LM : Qu’attendez-vous du gouvernement pour sortir de la crise ?
J.-M. L. : Le gouvernement doit peser sur les entreprises pour qu’elles prennent davantage en considération la matière première qu’elles rémunèrent, et donc leurs producteurs, plutôt que de privilégier leurs actionnaires. Il doit également agir auprès des entreprises les plus en difficulté. Le gouvernement ne pourra pas se désintéresser des producteurs de lait. Des mesures de soutien doivent être prises. Le prix du lait varie selon les saisons mais il est possible d’avoir une idée du prix moyen annuel. Les entreprises ont bien de la visibilité pour prévoir leur résultat d’exploitation, les producteurs de lait en ont besoin également. Le secteur laitier est dans le même schéma que d’autres productions : il ne pourra pas échapper à la volatilité des coproduits beurre-poudre. Nous entendons bien ce contexte et le besoin d’être réactif aux marchés mais il faut donner de la visibilité aux producteurs. Un travail important reste à fournir.
LM : Que pensez-vous de la position de la Commission européenne de ne pas revenir à des outils de régulation ? Et existe-t-il un espoir d’infléchir sa position concernant notamment la disparition des quotas ?
J.-M. L. : Je me bats depuis longtemps contre l’absurdité de la Commission européenne. Dernièrement, elle a décidé d’augmenter les quotas alors que le marché ne le permettait pas. Notre demande sur le gel des 1 % de quotas a été rejetée, et ce par une majorité d’États membres. Les nouveaux pays entrés dans l’Union européenne sont en train de comprendre que produire plus n’est pas la solution. Ils s’interrogent davantage sur les parts de marché à prendre.
La position intransigeante de la commissaire européenne Fischer Boel est choquante et consternante. Elle ne veut pas entendre parler de régulation. Il est aberrant que le système de quotas ne puisse pas être utilisé en fonction des besoins du marché. Nous pourrions les augmenter ou les baisser si le marché le demande. Madame Fischer Boel n’est pas d’accord avec moi, nous n’avons pas la même vision de la Politique agricole commune. Le gel des 1 % aurait permis d’éviter de mettre 1,4 million de tonnes de lait en plus sur le marché européen. Les conséquences n’auraient pas été les mêmes.

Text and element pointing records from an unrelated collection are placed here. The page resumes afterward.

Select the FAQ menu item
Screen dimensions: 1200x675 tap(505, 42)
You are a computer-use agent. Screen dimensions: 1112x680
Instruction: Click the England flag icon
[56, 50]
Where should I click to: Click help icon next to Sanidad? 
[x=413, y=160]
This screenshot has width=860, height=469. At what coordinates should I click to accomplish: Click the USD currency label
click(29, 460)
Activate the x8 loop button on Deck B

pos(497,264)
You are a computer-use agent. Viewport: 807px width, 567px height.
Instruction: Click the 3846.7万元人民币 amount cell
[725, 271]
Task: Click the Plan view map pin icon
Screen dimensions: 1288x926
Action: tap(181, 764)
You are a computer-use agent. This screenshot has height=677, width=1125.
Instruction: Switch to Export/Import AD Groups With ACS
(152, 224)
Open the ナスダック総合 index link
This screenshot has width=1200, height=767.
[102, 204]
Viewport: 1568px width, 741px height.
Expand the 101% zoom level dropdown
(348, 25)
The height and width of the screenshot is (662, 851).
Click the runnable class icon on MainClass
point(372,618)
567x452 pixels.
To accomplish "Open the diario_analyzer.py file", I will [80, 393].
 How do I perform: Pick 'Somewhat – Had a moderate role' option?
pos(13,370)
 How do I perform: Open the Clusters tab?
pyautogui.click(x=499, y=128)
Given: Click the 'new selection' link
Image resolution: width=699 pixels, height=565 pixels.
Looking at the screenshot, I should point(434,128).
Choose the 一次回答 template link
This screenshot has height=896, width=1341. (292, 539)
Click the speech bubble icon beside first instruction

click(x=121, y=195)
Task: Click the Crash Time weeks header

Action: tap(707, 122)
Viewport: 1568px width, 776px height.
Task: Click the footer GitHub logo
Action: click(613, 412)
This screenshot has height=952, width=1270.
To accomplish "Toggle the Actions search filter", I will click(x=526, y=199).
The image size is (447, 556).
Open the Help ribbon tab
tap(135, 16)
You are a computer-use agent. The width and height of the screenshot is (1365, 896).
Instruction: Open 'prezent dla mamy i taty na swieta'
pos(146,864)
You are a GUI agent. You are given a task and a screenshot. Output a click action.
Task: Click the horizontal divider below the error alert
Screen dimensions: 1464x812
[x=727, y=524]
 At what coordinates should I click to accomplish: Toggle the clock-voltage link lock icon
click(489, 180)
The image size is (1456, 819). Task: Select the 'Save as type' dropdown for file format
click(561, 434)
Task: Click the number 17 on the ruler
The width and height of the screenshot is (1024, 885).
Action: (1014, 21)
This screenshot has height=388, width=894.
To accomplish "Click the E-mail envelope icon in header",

L’espoir est faible de voir la Commission européenne changer d’avis, surtout que la majorité des États membres soutient sa position. C’est très inquiétant pour l’avenir.
LM : Selon Jean-François Copé, la situation actuelle de la filière laitière préfigure l’avenir pour d’autres secteurs agricoles, avec notamment la disparition des organisations communes de marchés (OCM). Partagez-vous cet avis ?
J.-M. L. : Il partage le mien. C’est de la récupération politique en période de campagne électorale. Depuis longtemps déjà, la Commission démantèle les outils de régulations, et en particulier les organisations communes de marchés. Nous demandons donc que les politiques fassent tout ce qui est en leur pouvoir pour modifier la ligne directrice prise par la Commission européenne. Elle est en train de nous emmener vers un marché de compétitivité, sur lequel la concurrence est accrue. Je ne peux pas imaginer que la nouvelle Pac s’engage dans une voie de plus en plus libérale. Nous devons être capables d’envisager autrement l’avenir que par la seule loi du marché.